##### PROVIDED DATA

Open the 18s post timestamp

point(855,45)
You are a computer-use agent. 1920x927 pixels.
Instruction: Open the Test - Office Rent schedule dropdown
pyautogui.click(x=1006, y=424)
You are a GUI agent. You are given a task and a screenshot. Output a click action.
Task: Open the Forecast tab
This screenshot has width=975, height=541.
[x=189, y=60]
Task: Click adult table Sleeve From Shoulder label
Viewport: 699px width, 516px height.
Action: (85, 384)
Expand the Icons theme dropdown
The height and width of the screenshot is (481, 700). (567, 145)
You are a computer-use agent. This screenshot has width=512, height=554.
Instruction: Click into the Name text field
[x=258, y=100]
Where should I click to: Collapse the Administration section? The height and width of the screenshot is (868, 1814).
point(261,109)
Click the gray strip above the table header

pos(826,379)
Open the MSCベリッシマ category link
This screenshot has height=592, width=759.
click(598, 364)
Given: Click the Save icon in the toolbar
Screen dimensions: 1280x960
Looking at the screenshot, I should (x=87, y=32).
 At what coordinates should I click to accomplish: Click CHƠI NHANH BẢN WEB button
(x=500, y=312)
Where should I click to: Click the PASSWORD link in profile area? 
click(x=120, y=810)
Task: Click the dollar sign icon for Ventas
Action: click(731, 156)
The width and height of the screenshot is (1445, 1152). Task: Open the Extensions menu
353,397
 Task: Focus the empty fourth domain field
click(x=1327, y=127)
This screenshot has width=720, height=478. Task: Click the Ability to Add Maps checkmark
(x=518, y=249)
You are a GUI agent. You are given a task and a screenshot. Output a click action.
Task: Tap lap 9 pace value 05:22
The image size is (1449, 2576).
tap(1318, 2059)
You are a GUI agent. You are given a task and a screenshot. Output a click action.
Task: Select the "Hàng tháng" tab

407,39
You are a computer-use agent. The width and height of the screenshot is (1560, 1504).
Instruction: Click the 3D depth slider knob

##########

• **WHAT YOU SHOULD DO**
All lines from the one with "Where should I click to: Collapse" through the end of the data must be repeated exactly, and nothing else may be repeated.

• **OUTPUT**
Where should I click to: Collapse the Administration section? The height and width of the screenshot is (868, 1814).
point(261,109)
Click the gray strip above the table header

pos(826,379)
Open the MSCベリッシマ category link
This screenshot has height=592, width=759.
click(598, 364)
Given: Click the Save icon in the toolbar
Screen dimensions: 1280x960
Looking at the screenshot, I should (x=87, y=32).
 At what coordinates should I click to accomplish: Click CHƠI NHANH BẢN WEB button
(x=500, y=312)
Where should I click to: Click the PASSWORD link in profile area? 
click(x=120, y=810)
Task: Click the dollar sign icon for Ventas
Action: click(731, 156)
The width and height of the screenshot is (1445, 1152). Task: Open the Extensions menu
353,397
 Task: Focus the empty fourth domain field
click(x=1327, y=127)
This screenshot has width=720, height=478. Task: Click the Ability to Add Maps checkmark
(x=518, y=249)
You are a GUI agent. You are given a task and a screenshot. Output a click action.
Task: Tap lap 9 pace value 05:22
The image size is (1449, 2576).
tap(1318, 2059)
You are a GUI agent. You are given a task and a screenshot. Output a click action.
Task: Select the "Hàng tháng" tab

407,39
You are a computer-use agent. The width and height of the screenshot is (1560, 1504).
Instruction: Click the 3D depth slider knob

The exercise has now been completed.